### What to produce
Without any of the pictures, transcribe all the lines below exactly.

Records from a collection

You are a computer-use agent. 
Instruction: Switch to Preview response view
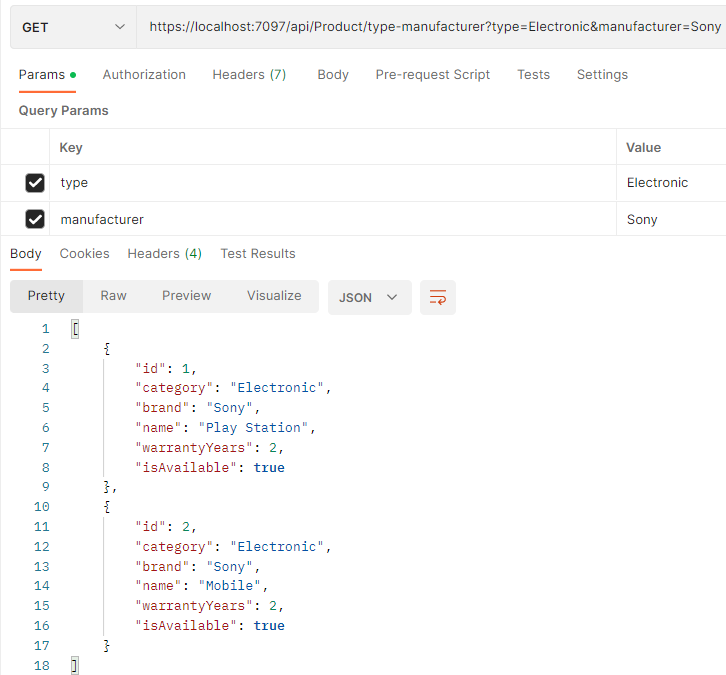coord(187,296)
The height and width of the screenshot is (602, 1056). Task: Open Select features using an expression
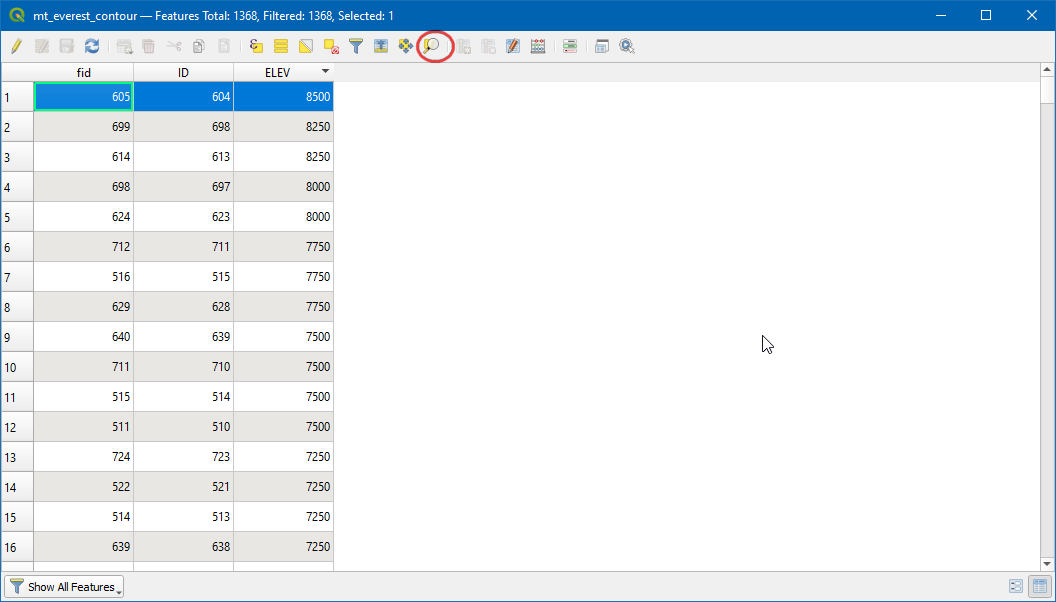click(x=256, y=46)
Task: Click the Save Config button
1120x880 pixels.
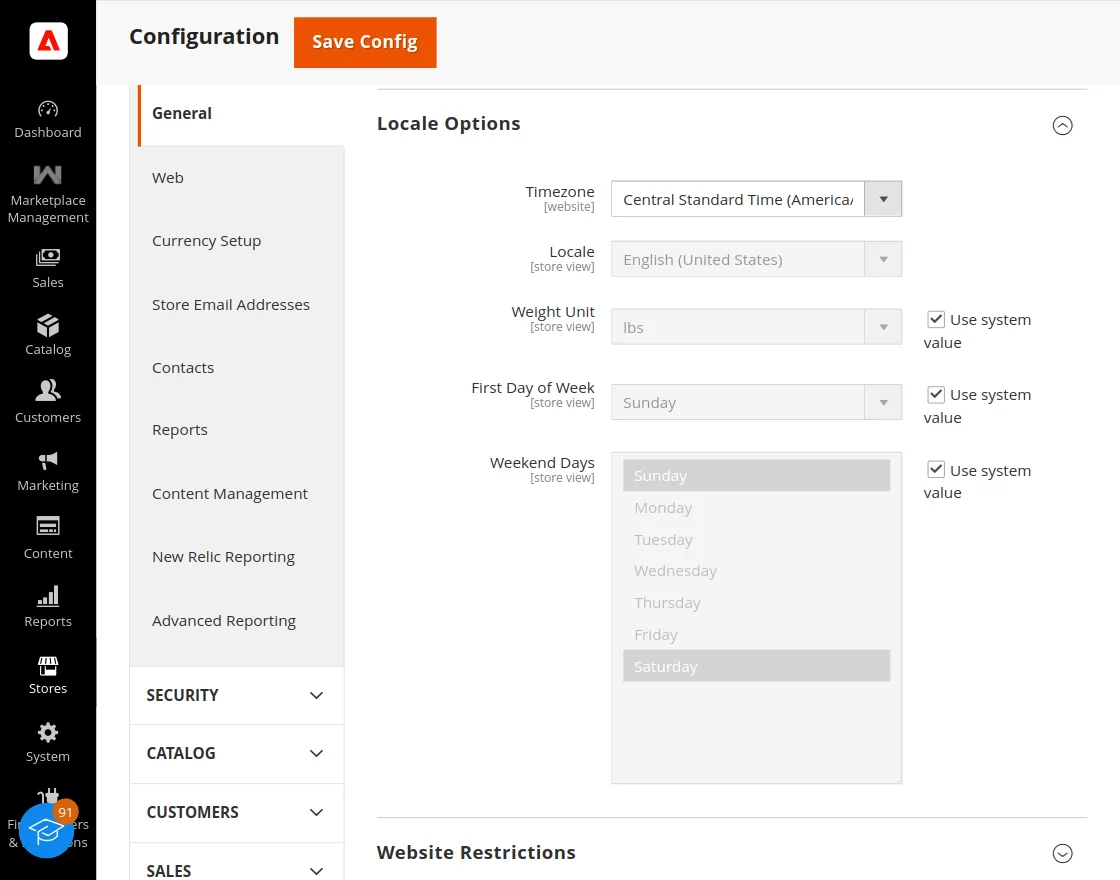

### Answer for the task
You are a computer-use agent. 
Instruction: Switch to Preview response view
coord(187,296)
The height and width of the screenshot is (602, 1056). Task: Open Select features using an expression
click(x=256, y=46)
Task: Click the Save Config button
1120x880 pixels.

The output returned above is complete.